Challenges Integrating Phoenix OSS with OpenTelemetry for Dual Backend Tracing
Hi everyone, forgive me for the looong text. 😅 I’ve been exploring different ways to integrate a test project with Phoenix OSS using OpenTelemetry to identify how my team can use Phoenix effectively in paralell with other open telemetry backend used to monitor the application. So I built a "pet project" used to test different ways to feed both backends simultaneously: Phoenix (for tracing and evals) and Jaeger (for general application and infrastructure monitoring). After some trial and error, and with help from 🔒[private user] and Anthony P., I ended with two integration approaches:
- 1.
Single Global Context: Using a single global context configured to feed two distinct trace providers (required to handle the separate backend addresses).
- 2.
Manual Separation: Manually creating separate tracers, contexts with distinct spans, one for each backend and manually picking which span to use in each method.

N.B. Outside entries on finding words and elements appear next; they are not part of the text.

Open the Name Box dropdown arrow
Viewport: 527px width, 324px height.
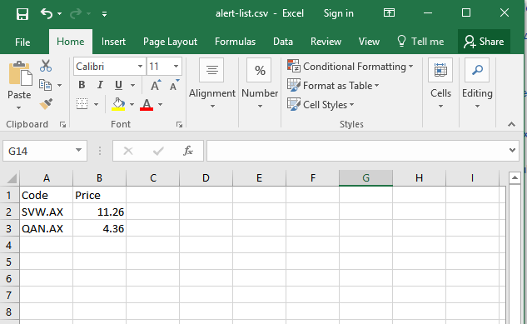pos(78,150)
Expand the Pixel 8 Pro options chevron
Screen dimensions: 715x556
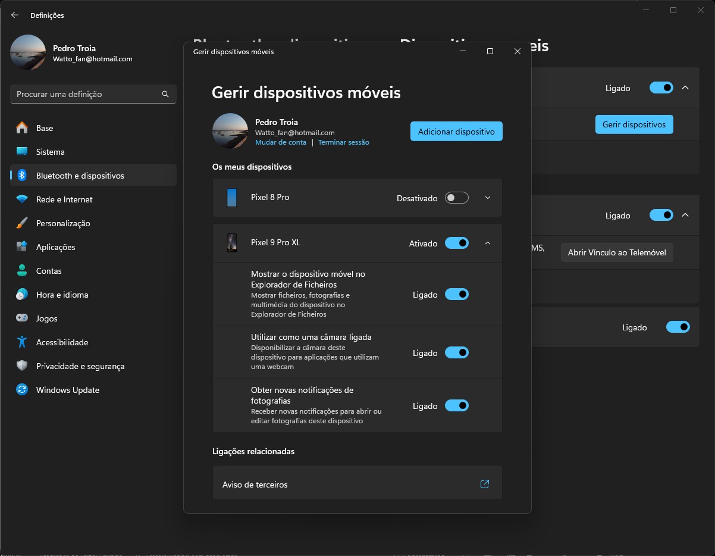(488, 198)
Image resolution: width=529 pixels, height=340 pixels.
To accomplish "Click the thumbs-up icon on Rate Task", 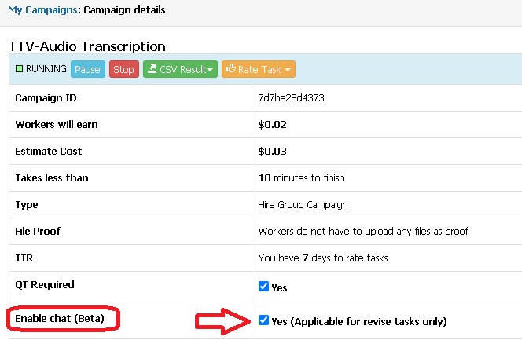I will point(231,69).
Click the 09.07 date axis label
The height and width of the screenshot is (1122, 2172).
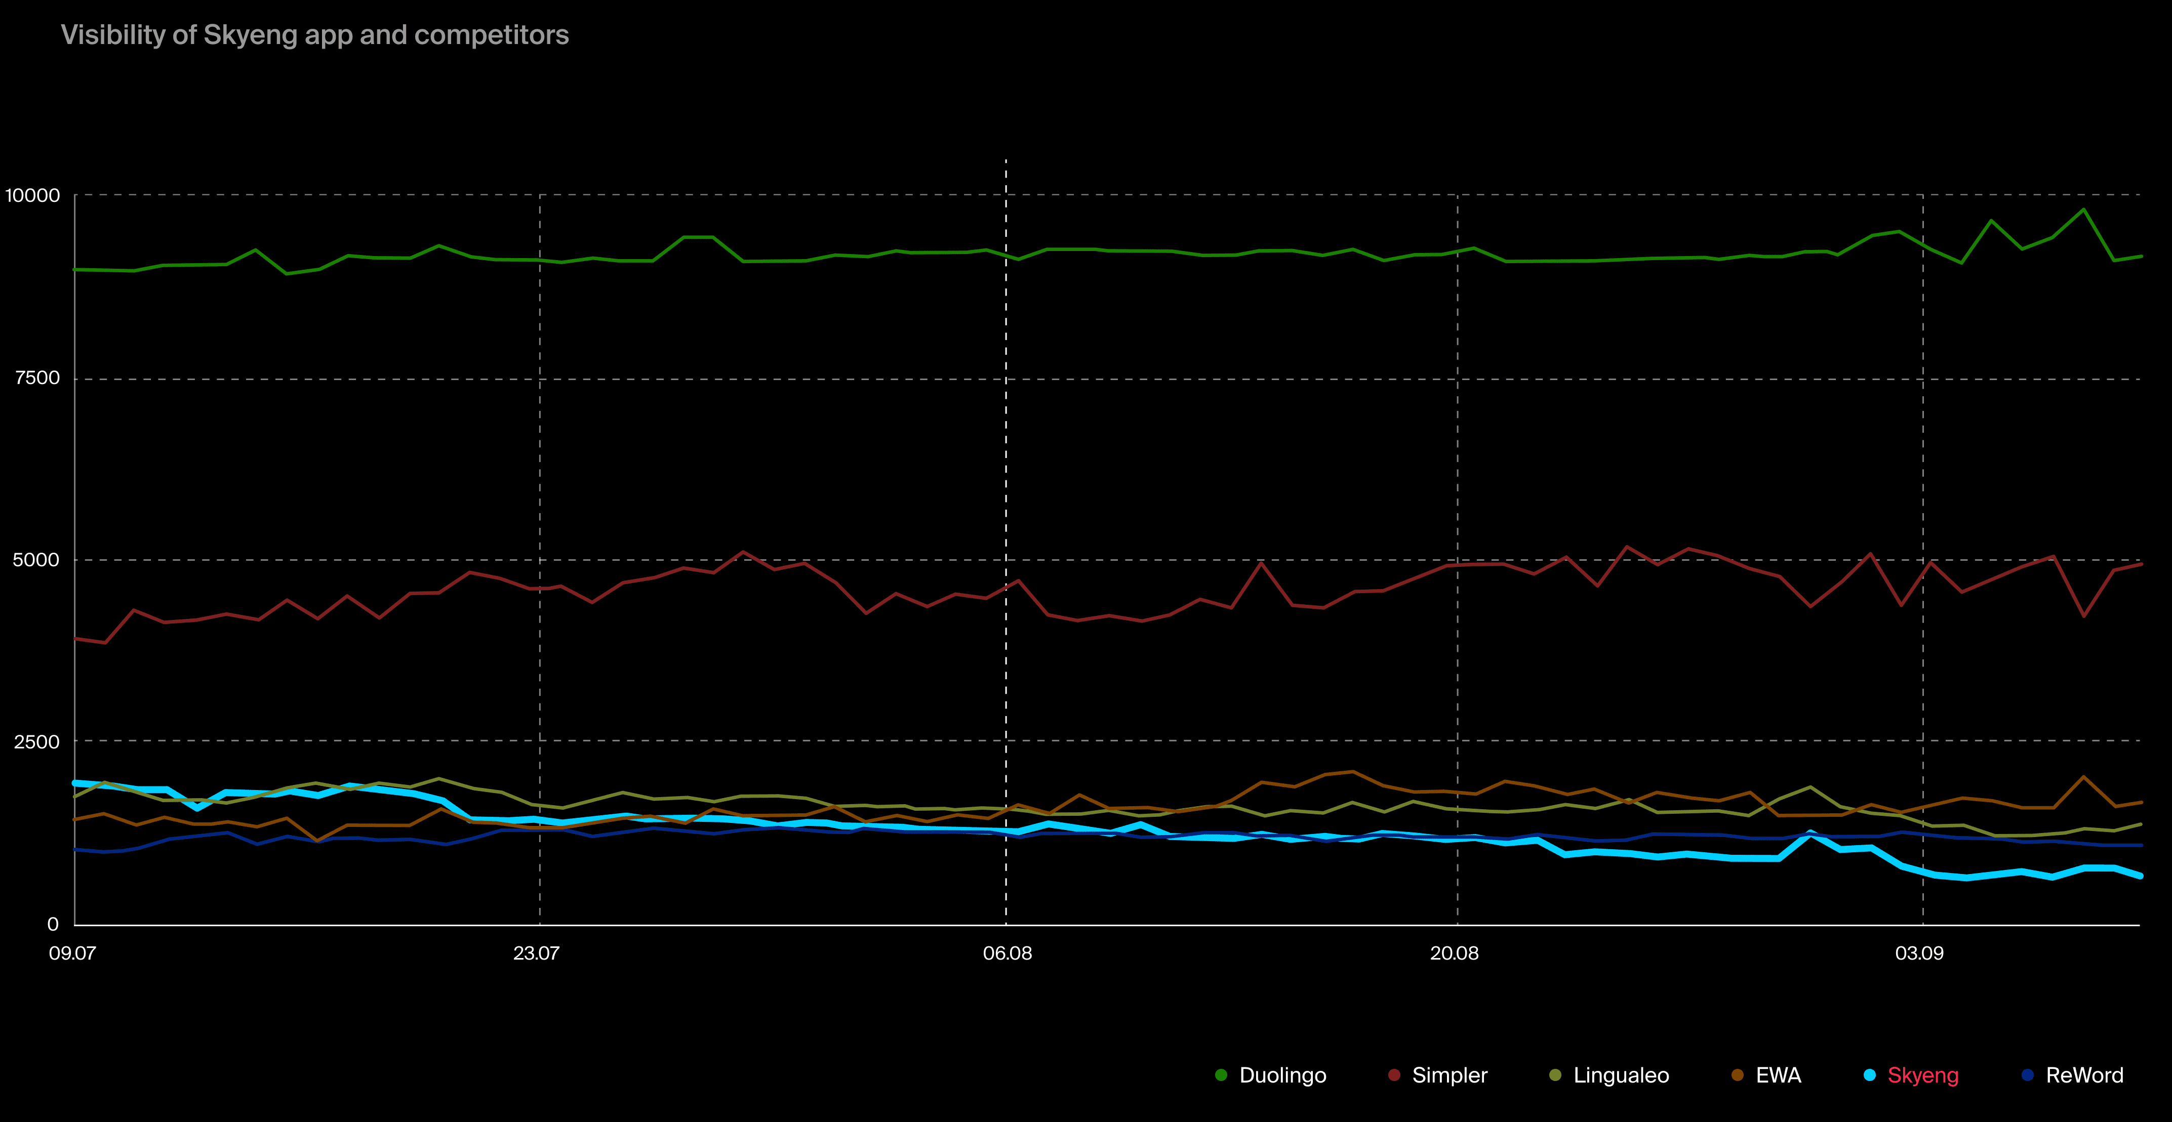[73, 953]
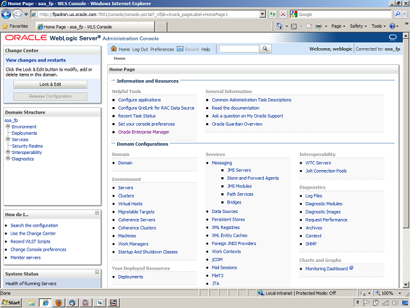Open the Monitoring Dashboard external link icon
410x308 pixels.
point(351,268)
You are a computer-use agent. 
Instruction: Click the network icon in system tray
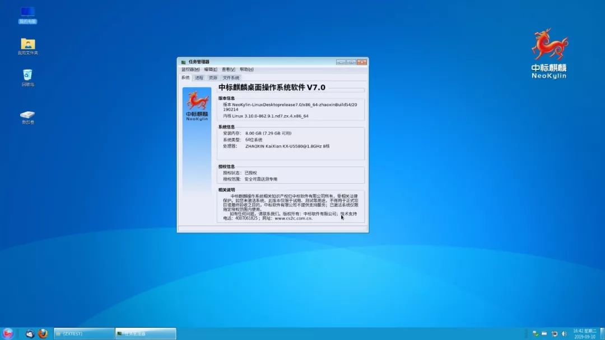(536, 334)
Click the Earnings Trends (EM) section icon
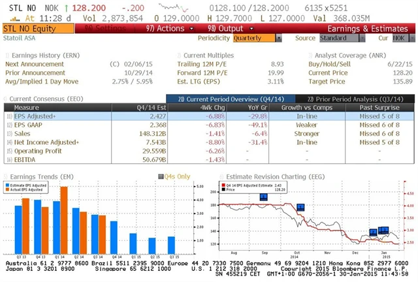The height and width of the screenshot is (282, 418). point(7,176)
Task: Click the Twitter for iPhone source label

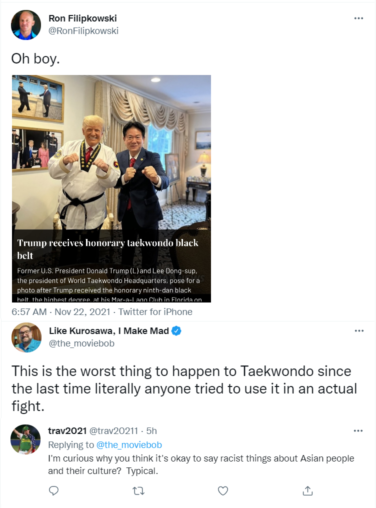Action: pyautogui.click(x=156, y=312)
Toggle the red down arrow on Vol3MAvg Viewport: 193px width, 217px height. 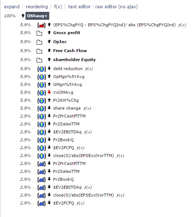(x=49, y=92)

Ultimately, I couldn't get Phoenix to behave as expected in either case. I’d like to confirm if I’m missing something or if these are current practical limitations in current UI/UX. Starting with strategy #2: While manually managing separate contexts works, it is much more complex and prone to errors. I couldn't send/capture all spans properly when using frameworks like strandsagents or LiteLLM proxy, which plug directly into the global OpenTelemetry SDK. Therefore, I’m ruling this out as a viable solution. The issue with strategy #1 (Single Global Context / Dual Providers): This approach works well only if I initialize telemetry exactly when the code starts agent tasks. Phoenix seems to expect OpenInference attributes to be present on the root span (please see the attached images). However, in a "real-world" application, the root span is created with application data (e.g., an HTTP handler or Lambda entry point) before any prompt, LLM, or agent data is captured. The spans containing the OpenInference info will always be child spans, never the root. To illustrate this, I ran a "dialogue" via a pytest test (where the agent invocation produces the root span) and the same dialogue via the "application" (a Lambda function, where the agent is a child span from the application span): pytest scenarios (Agent = Root Span):
phoenix-pytest-traces.png: "status", "input", and "output" columns contain proper values as expected.
phoenix-pytest-sessions.png: Sessions are tracked properly with the first and last input.
phoenix-pytest-session-details.png: User can see the AI and Human input/outputs and easily annotate from this screen.
phoenix-pytest-trace-spans.png: This shows the OpenInference attributes are present in the root span.
Application scenarios (Agent = Child Span):
phoenix-app-traces.png: "status", "input", and "output" are blank/undefined.
phoenix-app-sessions.png: Sessions are tracked, but first/last inputs are blank.
phoenix-app-session-details.png: Nothing is shown; this screen becomes useless for annotation.
phoenix-app-trace-spans.png: This shows the root span is an "extra span" (created by the app code) without OpenInference attributes. Inspecting the second span shows it contains the data (identical to the root span in the pytest scenario), but the UI doesn't seem to pick it up.
My Questions:
How are you handling telemetry in production projects where the Agent is not the root span?
How do you monitor the application (infrastructure) while simultaneously using Phoenix for LLM tracing/evals without these UI issues?
Given the need for distinct addresses, is my setup of feeding two trace providers from a global context the correct way to handle this?
Any insights would be appreciated, and big thanks in advance to all (and in particular to 🔒[private user] and Anthony P. for their help)!